WHEN WE REMEMBERED ZION
Drawing from repertories of Jewish song from the Holocaust gathered from cabarets, camps, ghettos, theaters and films, the 2016 Grammy-nominated New Budapest Orpheum Society marks Yom HaShoah, Holocaust Remembrance Day, in song. The NBOS honors composers Hermann Leopoldi, Friedrich Hollander, Imré Kálmán, Hans Eisler/Bertolt Brecht and Erich Korngold, whose musical contributions trace a path to the European Jewish past. The concert will be preceded by a talk with Philip V. Bohlman, a professor of Jewish history in the University of Chicago. — Monday, April 24, 6:30 p.m., YIVO Institute, 15 W. 16th St., (212) 246-6080, yivo.org. $15.
One of 2016’s best-reviewed plays, J. T. Rogers’ “Oslo” is now on Broadway after a successful Off-Broadway run.
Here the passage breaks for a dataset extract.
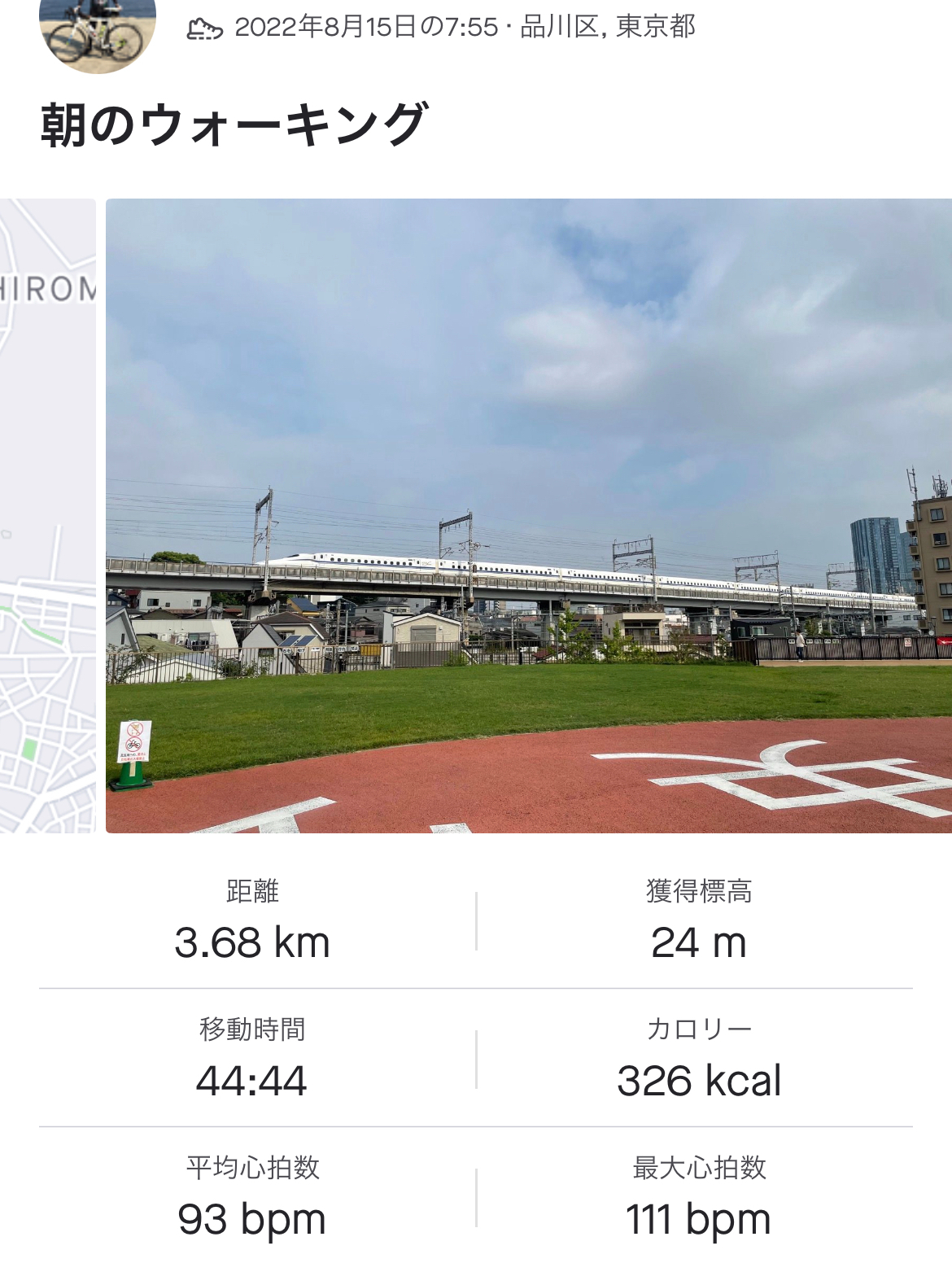Select the 24 m elevation value
The height and width of the screenshot is (1263, 952).
pos(699,943)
A complex tale of political intrigue and back-door negotiations, this darkly funny play centers on the months of talks between Israel and Palestine that led to the historic 1993 Oslo Peace Accords. Directed by Tony Award-winning Barlett Sher (“Fiddler on the Roof”). — Through June 18, Lincoln Center Theatre, 150 W. 65th St, (212) 375-3708, lct.org.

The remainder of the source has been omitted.